D ER S TREISAND-EFFEKT
    Wieso Widerstand zwecklos ist
    Klaus Kleinfeld galt als Chef zum Anfassen. Mit nur 47   Jahren lenkte er schon die Geschicke von Siemens   – immerhin dem größten deutschen Technologiekonzern   –, trotzdem ließ er sich von seinen Kollegen duzen. Ein Sympathieträger, ein Arbeitersohn, und obwohl ein Top-Manager, auch ein Mensch wie du und ich.

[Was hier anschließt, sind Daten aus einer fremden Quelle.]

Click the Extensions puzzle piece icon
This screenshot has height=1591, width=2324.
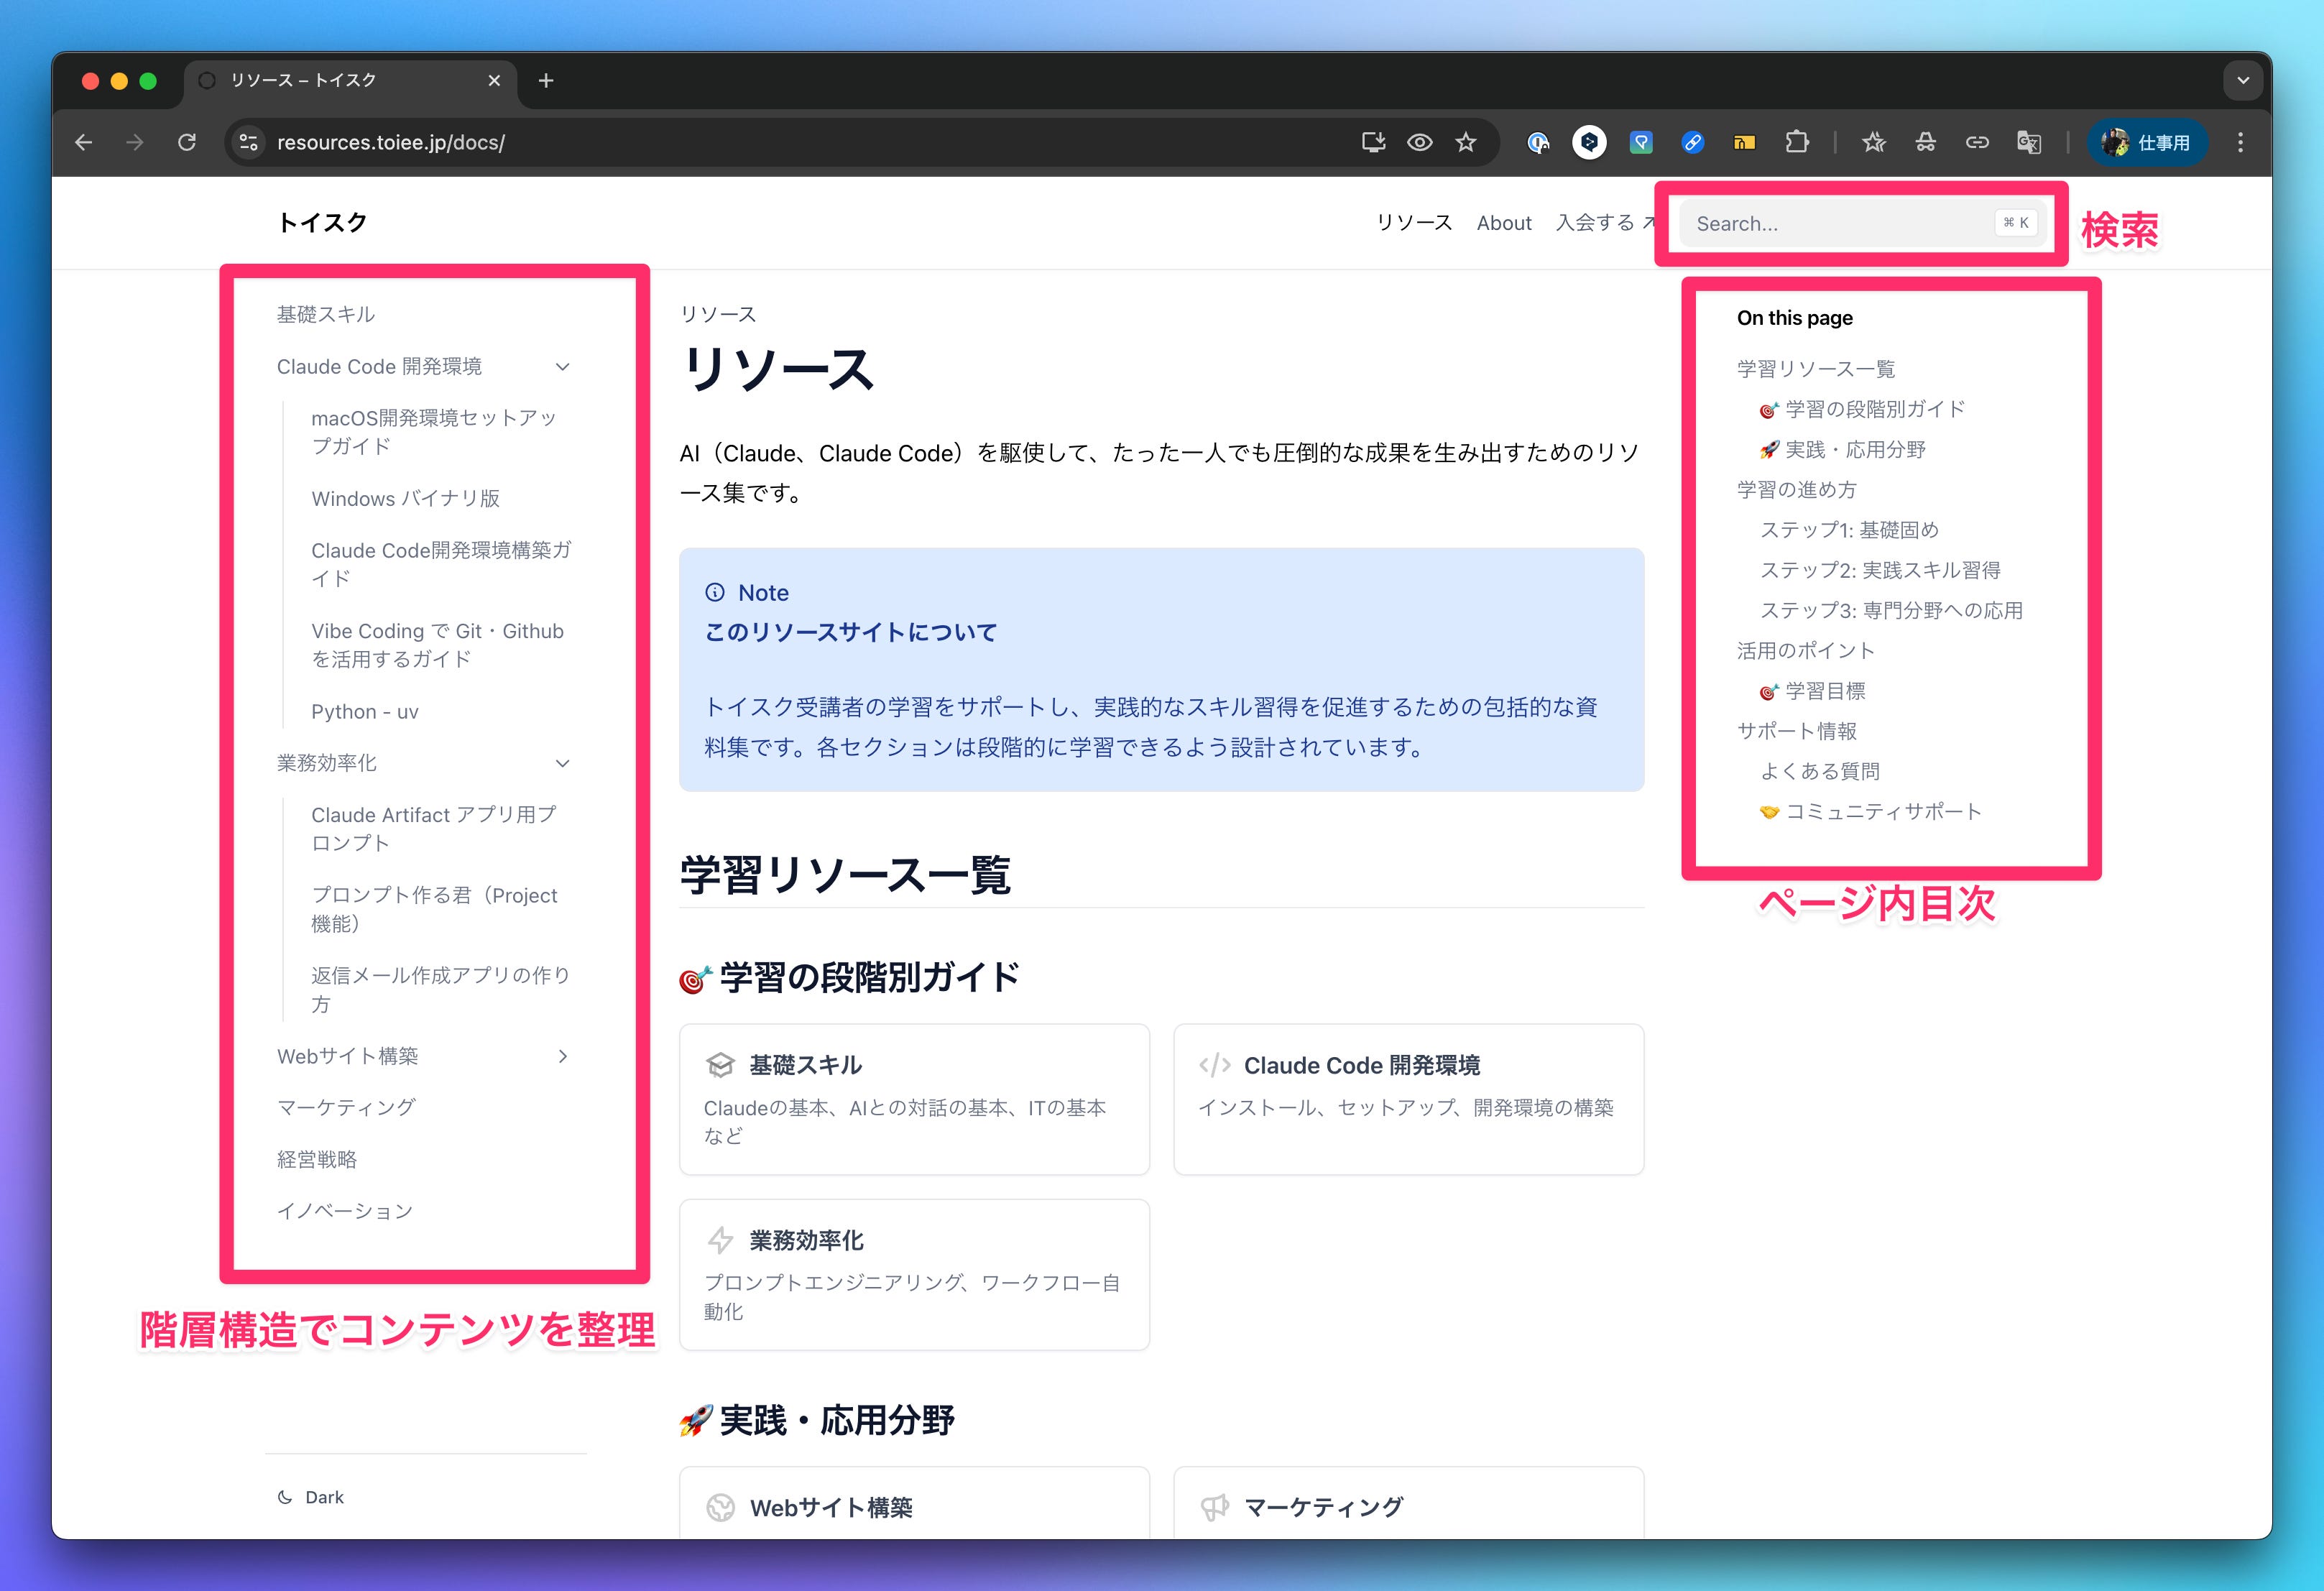pos(1796,143)
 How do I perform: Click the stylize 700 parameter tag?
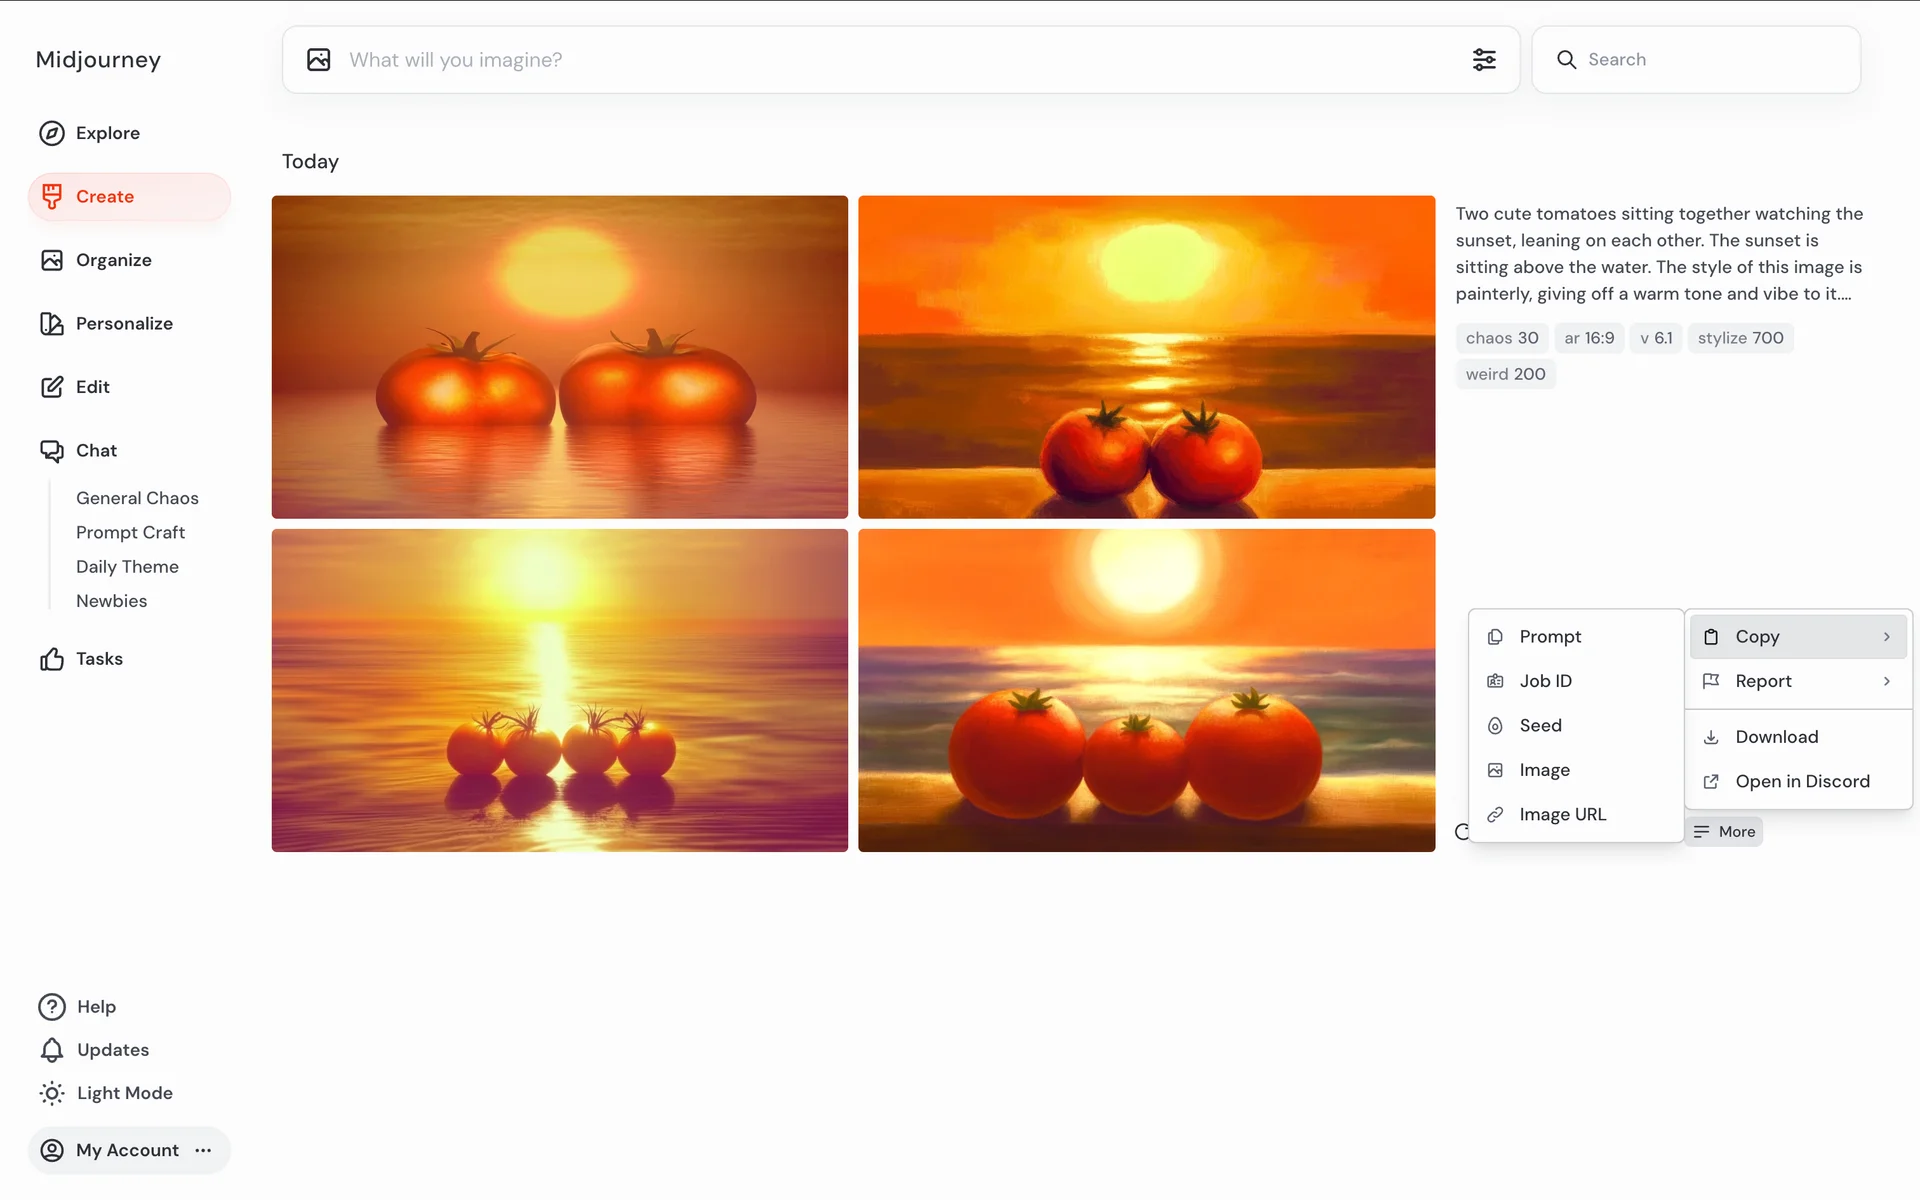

    Das Foto, das 2005 zu seiner Amtseinführung erschien, passte jedoch nicht so recht ins Bild: Es zeigt den neuen Konzernchef, wie er sich lässig gegen ein Geländer lehnt, mit einer Rolex am Handgelenk. Deren Listenpreis: 3270   Euro. Irgendwann müssen Kleinfeld Bedenken gekommen sein: »Ob eine solche Uhr die richtige Botschaft transportiert? Erinnert sie nicht doch zu sehr an einen Lebemann?« Man kann nur spekulieren, was genau in ihm vorgegangen sein mag, jedenfalls verschwand die Luxusuhr vom Handgelenk und von den Fotos, die der Presse zugestellt wurden. Wegretuschiert, weil Kleinfeld die Uhr »zu dominant« erschien, so jedenfalls die offizielle Stellungnahme.